** Written exercise **
Recast the stretch of rows below, from the line containing "Task: Select the H value 30 in the table" through the end of the rows, as a JSON list of strings with one string per line, leaving out blank lines.

=======

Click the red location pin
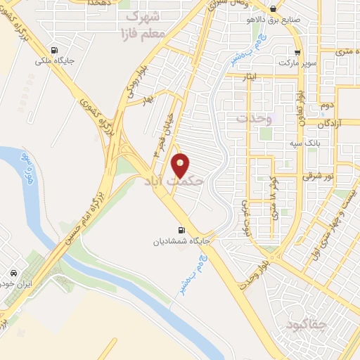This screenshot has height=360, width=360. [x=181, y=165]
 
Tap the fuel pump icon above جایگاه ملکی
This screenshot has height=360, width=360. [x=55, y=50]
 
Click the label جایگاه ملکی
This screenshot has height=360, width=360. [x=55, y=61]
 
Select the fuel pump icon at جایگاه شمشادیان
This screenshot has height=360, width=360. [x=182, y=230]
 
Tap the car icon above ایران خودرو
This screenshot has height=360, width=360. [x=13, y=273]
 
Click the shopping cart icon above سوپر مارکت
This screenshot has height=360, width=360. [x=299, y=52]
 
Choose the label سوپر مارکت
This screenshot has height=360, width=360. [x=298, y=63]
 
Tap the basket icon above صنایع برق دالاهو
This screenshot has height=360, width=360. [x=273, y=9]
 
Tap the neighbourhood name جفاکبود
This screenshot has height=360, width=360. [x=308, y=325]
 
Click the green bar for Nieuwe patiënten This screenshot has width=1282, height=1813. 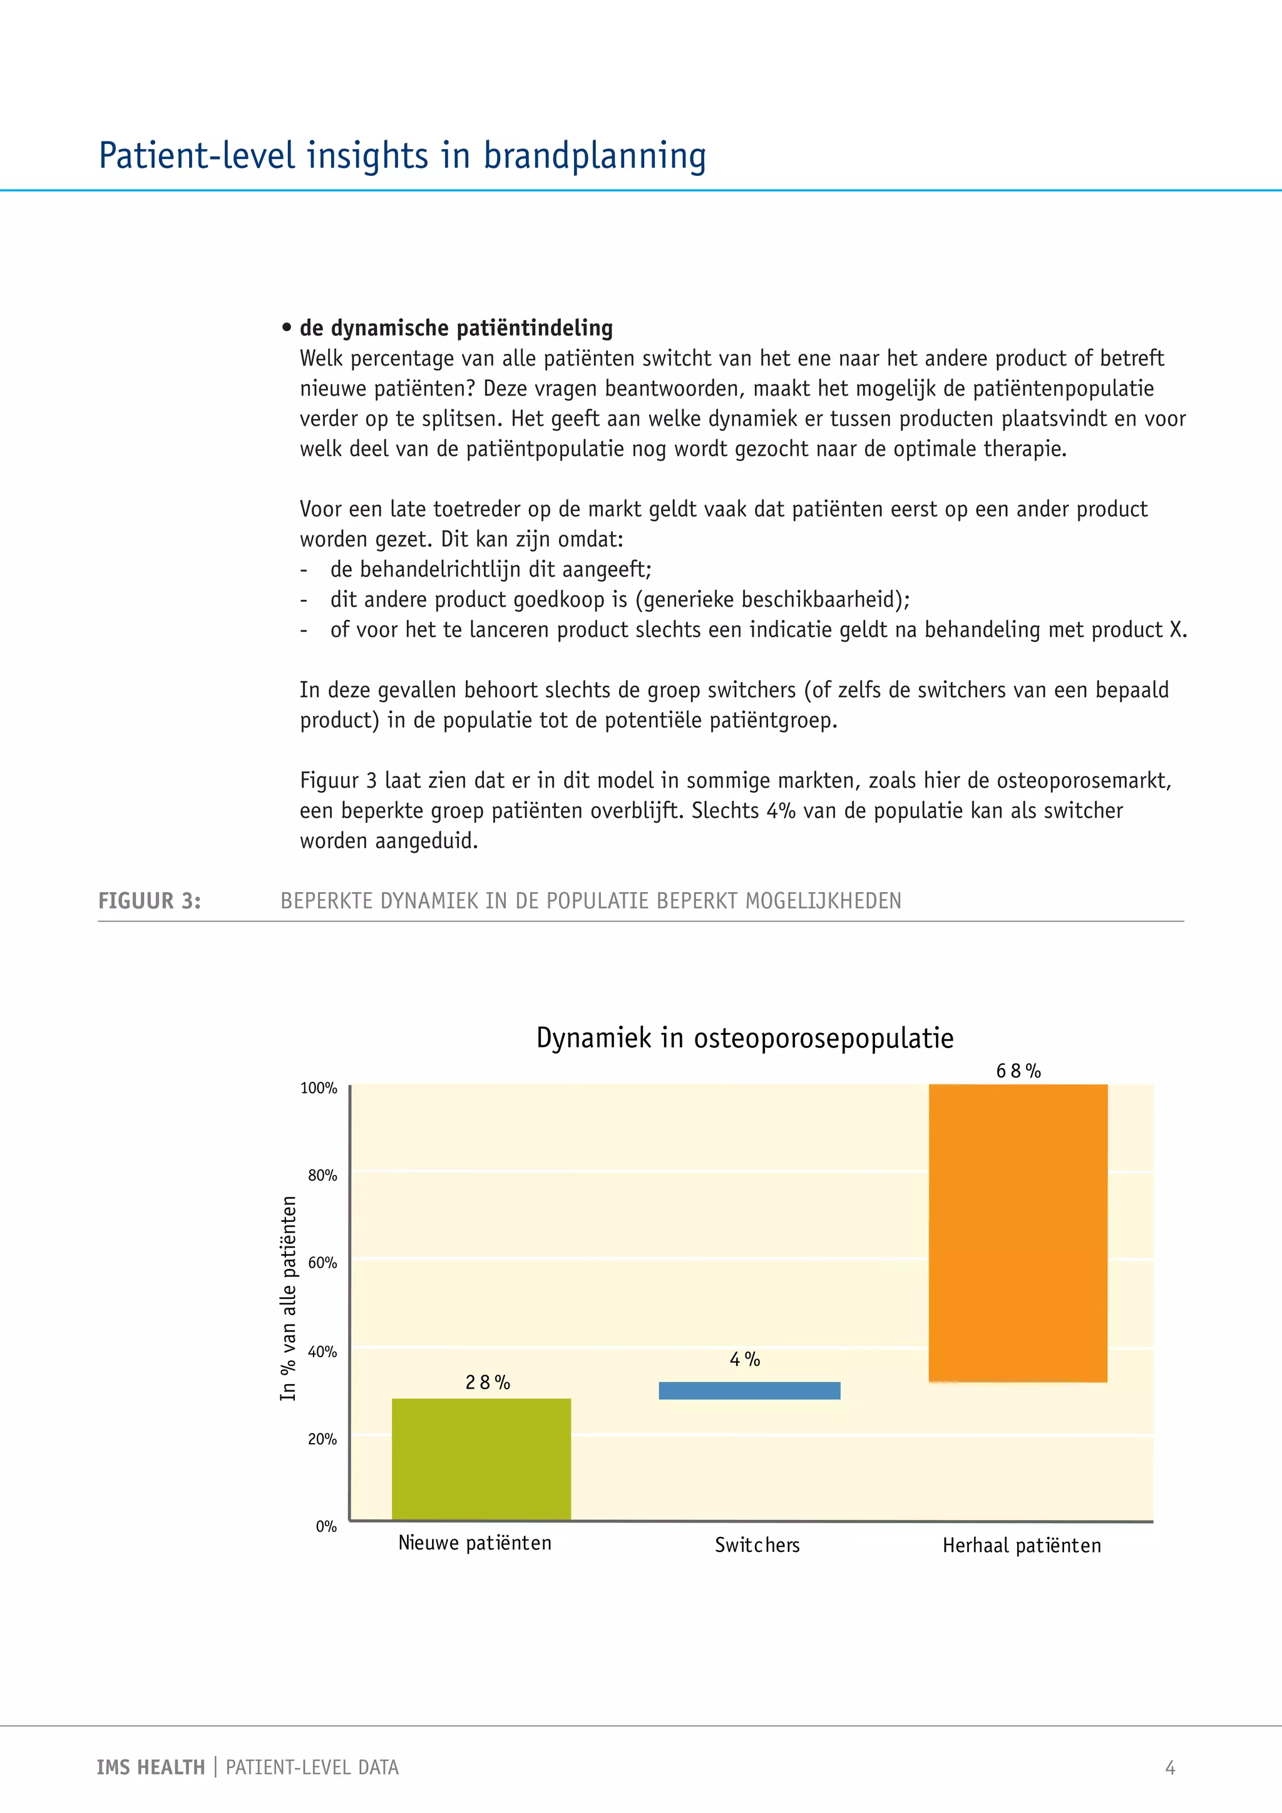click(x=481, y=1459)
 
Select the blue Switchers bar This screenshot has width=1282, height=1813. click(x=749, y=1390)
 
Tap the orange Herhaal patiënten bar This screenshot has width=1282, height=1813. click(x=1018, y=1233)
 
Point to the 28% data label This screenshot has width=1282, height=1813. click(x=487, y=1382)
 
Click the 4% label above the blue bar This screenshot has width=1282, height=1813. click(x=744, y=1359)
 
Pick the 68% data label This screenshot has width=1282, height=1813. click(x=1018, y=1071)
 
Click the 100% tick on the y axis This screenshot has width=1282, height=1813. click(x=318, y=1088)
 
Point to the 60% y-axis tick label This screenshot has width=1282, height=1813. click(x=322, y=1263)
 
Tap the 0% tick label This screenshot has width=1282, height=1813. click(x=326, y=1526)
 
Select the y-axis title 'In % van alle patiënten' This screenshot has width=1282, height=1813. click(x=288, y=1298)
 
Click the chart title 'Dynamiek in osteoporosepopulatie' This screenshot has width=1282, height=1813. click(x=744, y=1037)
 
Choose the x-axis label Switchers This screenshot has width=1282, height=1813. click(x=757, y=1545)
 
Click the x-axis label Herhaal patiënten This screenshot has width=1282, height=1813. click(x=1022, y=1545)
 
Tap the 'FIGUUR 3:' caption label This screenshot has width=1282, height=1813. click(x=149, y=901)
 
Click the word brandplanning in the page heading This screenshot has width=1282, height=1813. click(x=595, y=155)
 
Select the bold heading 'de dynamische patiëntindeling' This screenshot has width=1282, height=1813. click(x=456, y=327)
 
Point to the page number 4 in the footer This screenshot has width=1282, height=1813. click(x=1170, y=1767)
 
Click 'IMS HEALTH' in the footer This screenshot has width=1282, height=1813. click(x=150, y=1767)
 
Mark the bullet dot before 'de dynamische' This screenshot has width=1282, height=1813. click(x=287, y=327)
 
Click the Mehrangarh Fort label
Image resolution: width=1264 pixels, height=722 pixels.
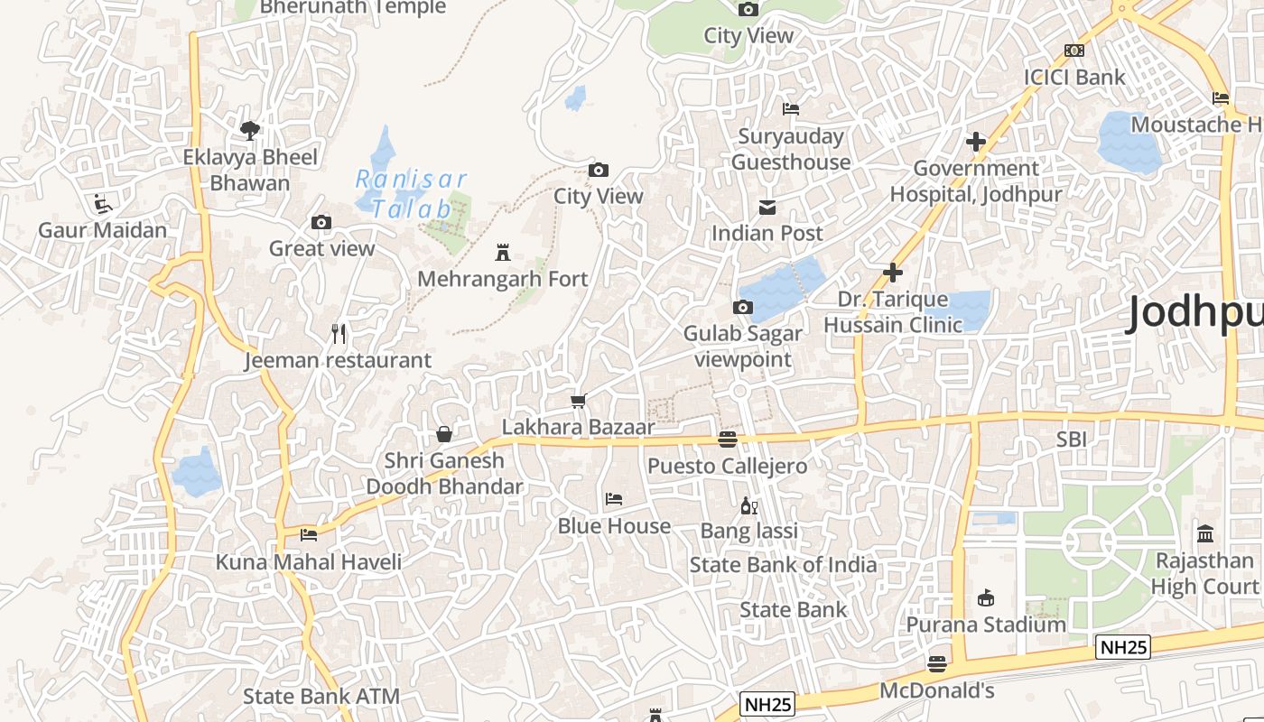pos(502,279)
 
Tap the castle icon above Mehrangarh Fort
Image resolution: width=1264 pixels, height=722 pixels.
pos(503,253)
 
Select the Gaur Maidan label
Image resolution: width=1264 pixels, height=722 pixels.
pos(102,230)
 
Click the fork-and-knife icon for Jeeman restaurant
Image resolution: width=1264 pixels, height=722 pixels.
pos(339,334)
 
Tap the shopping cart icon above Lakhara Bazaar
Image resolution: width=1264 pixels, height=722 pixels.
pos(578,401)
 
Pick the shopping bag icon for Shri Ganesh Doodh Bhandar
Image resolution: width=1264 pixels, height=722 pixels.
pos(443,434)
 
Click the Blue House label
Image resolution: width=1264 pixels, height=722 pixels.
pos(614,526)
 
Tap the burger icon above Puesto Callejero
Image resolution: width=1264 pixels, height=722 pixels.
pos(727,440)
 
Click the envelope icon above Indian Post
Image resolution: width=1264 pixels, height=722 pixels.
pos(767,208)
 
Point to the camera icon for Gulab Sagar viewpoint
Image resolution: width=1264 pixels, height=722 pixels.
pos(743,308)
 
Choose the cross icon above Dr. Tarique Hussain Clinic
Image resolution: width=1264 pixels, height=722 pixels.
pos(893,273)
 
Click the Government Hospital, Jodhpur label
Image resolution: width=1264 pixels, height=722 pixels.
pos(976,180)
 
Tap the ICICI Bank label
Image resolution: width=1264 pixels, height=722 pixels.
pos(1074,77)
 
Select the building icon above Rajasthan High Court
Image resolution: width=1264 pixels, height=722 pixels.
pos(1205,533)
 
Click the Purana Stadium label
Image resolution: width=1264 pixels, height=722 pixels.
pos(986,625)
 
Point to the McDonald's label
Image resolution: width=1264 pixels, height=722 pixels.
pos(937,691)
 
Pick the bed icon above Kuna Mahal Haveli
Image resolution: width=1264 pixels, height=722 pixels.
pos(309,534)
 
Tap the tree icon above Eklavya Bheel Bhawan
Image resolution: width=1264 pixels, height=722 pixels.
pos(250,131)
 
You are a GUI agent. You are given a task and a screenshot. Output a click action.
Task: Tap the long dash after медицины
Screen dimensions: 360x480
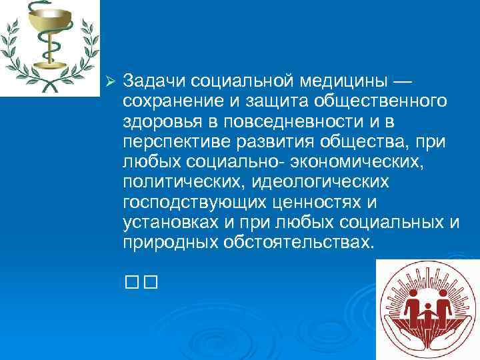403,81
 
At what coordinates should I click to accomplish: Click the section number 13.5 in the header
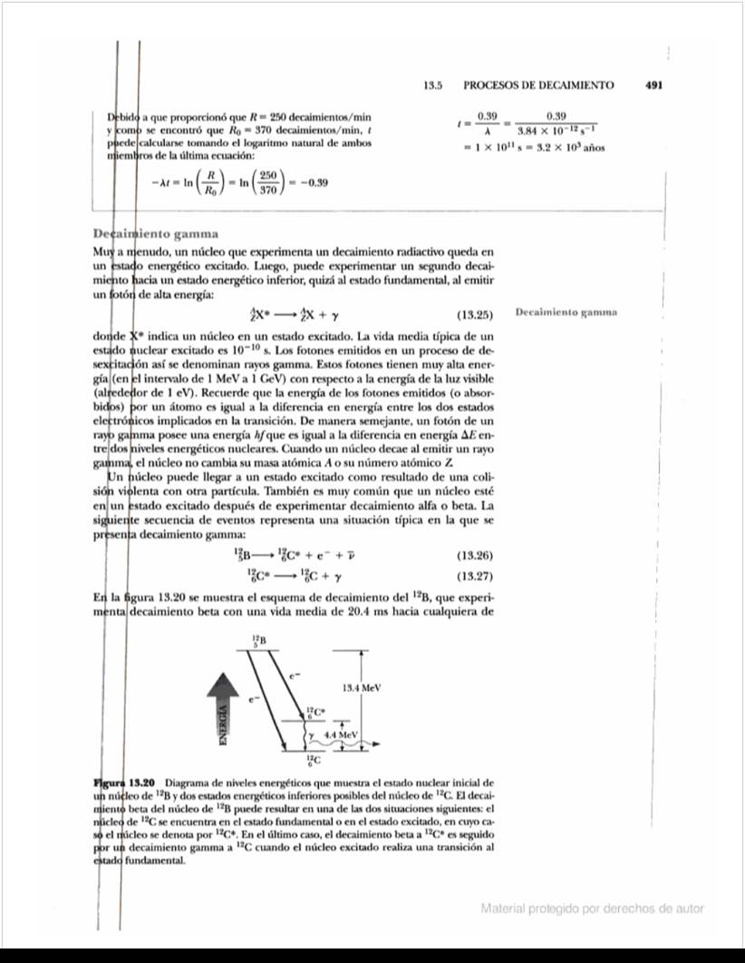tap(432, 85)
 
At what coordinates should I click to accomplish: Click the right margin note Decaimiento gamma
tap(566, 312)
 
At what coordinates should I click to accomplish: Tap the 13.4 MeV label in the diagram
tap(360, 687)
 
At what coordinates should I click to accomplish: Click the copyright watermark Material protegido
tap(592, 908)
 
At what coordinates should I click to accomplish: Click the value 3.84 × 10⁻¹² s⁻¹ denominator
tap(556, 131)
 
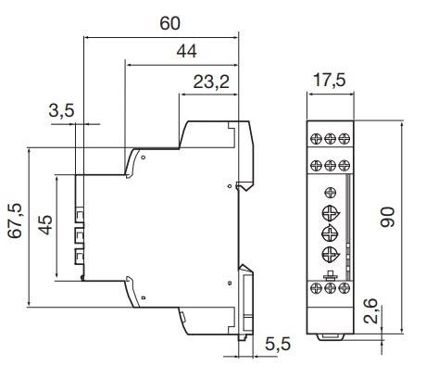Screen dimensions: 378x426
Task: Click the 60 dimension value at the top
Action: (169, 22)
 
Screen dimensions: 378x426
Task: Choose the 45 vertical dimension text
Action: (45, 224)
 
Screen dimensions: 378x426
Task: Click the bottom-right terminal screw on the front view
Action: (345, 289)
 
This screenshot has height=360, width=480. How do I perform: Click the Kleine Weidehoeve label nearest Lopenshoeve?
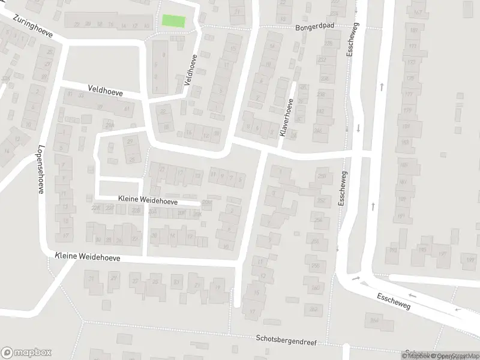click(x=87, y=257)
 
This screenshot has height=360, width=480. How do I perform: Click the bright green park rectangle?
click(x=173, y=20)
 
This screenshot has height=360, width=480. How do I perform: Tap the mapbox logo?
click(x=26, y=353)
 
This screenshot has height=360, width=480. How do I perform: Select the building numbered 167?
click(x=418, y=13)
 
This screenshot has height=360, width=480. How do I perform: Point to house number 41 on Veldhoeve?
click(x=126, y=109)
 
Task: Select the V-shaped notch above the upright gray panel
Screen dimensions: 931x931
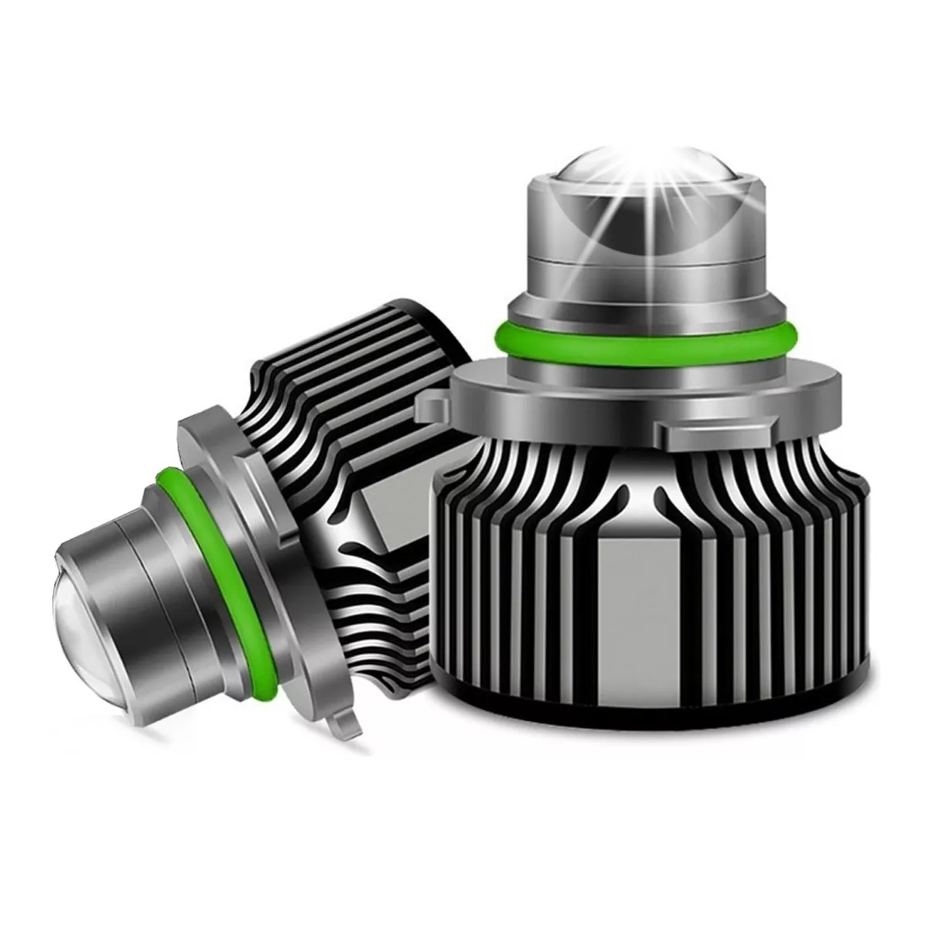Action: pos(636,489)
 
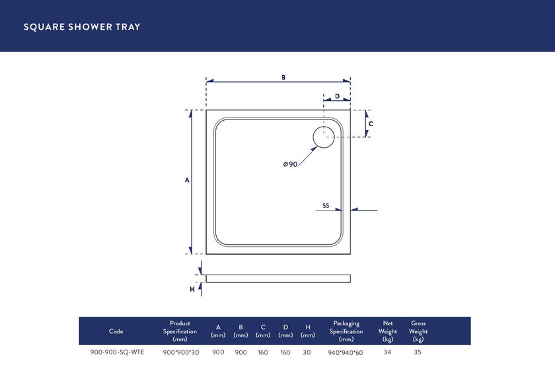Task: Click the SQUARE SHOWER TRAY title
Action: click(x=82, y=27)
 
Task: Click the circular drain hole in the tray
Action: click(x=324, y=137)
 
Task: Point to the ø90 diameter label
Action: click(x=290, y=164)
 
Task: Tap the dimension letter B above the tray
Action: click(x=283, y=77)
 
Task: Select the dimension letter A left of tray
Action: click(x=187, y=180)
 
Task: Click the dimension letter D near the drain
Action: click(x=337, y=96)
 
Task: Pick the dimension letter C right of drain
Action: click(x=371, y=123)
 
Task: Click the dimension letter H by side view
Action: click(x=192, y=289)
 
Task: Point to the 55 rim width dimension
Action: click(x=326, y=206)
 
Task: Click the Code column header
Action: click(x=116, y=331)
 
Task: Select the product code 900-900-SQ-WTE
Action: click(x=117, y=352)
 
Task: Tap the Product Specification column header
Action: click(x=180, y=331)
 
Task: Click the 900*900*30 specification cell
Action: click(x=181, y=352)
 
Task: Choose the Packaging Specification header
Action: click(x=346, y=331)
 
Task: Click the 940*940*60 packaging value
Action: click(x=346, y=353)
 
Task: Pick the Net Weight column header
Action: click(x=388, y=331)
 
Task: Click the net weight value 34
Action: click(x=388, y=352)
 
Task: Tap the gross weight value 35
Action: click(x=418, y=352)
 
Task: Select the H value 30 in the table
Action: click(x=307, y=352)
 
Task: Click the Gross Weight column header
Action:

=======

** Solution to this problem **
[
  "Task: Select the H value 30 in the table",
  "Action: click(x=307, y=352)",
  "Task: Click the Gross Weight column header",
  "Action:"
]